More Uruguayans recover visual health with Cuban support
Aug (Prensa Latina) In September, Uruguay’s José Martí Eye Hospital will have more than 90,000 surgeries, 60,000 of them cataracts, said the center’s director, Sandra Medina, quoted today by La República newspaper.
This facility was born in 2007, in the context of Operación Milagro (“Operation Miracle”), as a cataract surgery center, although over the years it has incorporated diagnostic study equipment and advanced surgical treatments, she explained.
Since then, the Cuban and Uruguayan specialists have consulted 700,000 patients at the hospital, and another 15,000 in the interior of the country, while carrying out nine checks on children in schools through the Visual Health Program.

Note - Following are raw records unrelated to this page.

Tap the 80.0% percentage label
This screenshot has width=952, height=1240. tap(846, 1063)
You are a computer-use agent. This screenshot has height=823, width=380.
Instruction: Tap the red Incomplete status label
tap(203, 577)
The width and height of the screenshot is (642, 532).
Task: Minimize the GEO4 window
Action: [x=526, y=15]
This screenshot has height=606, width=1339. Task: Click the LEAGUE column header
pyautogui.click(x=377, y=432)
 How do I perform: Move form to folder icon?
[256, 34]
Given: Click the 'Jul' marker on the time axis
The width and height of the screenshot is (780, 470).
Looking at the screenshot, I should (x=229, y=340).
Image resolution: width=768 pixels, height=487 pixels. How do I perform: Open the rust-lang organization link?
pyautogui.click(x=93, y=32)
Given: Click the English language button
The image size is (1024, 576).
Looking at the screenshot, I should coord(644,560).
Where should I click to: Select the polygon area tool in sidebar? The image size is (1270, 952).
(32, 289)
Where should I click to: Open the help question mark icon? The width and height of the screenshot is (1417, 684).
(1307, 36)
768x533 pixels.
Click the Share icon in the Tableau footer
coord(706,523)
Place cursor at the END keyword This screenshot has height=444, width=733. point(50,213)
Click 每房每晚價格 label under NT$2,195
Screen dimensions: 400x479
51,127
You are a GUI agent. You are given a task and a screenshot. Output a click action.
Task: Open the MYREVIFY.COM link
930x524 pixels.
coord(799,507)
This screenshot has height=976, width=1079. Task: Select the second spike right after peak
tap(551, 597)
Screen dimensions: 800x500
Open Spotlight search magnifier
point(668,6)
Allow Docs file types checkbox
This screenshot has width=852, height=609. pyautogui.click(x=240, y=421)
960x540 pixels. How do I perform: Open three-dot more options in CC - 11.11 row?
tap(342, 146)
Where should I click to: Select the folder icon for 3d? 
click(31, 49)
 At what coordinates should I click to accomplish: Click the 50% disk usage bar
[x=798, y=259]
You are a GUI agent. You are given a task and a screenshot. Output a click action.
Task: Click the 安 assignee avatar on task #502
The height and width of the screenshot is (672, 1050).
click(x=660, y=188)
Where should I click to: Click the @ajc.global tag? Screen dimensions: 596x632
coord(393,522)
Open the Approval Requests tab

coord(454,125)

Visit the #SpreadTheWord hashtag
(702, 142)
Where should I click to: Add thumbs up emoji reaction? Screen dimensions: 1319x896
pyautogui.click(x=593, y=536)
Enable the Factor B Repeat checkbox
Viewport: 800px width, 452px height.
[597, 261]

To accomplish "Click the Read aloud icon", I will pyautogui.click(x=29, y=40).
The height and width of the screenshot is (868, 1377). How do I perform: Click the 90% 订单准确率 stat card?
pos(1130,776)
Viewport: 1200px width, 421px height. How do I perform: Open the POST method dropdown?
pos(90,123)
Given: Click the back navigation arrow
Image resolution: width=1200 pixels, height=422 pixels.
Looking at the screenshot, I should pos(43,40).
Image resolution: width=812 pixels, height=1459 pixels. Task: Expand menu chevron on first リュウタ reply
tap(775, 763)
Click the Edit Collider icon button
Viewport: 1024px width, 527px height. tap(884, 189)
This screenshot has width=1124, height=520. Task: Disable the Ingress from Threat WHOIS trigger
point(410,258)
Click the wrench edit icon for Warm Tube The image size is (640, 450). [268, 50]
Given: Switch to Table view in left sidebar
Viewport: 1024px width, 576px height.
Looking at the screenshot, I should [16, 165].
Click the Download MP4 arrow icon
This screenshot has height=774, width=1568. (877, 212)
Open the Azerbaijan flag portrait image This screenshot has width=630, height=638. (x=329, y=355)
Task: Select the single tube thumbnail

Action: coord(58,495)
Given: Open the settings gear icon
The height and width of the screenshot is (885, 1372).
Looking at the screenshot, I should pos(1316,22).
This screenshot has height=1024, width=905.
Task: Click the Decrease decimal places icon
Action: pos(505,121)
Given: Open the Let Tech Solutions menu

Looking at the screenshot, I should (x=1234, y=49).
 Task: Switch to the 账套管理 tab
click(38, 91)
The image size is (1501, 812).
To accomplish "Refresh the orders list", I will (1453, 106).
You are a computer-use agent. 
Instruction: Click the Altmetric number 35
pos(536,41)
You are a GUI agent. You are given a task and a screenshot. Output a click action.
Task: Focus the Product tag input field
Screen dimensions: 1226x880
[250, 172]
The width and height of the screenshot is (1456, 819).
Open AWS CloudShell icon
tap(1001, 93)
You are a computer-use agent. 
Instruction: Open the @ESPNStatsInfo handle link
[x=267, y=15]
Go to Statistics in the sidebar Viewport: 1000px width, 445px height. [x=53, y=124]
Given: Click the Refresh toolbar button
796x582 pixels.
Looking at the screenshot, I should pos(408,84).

Out of the 90,000 surgeries, 60,000 were due to cataracts, the first cause of reversible blindness in the country, and the rest were corneal operations (transplants, refractive surgery and cross-linking for the treatment of keratoconus), she said.
The incorporation of advanced technology, financed by the State Health Services Administration, allows all stages of eye care to be treated in this place, from the medical, preventive, surgical to rehabilitation, according to Medina.
On November 27, 2007, the physical space of the Eye Hospital was inaugurated on the grounds of Saint Bois Hospital, in the context of Operation Miracle, an initiative promoted by Cuban and Venezuelan leaders Fidel Castro and Hugo Chávez to treat the most dispossessed free of charge and avoid preventable blindness.
On July 24, 2009, on the occasion of the 10,000 cataract operations, the Eye Hospital was named José Martí, in honor of the Cuban independence hero.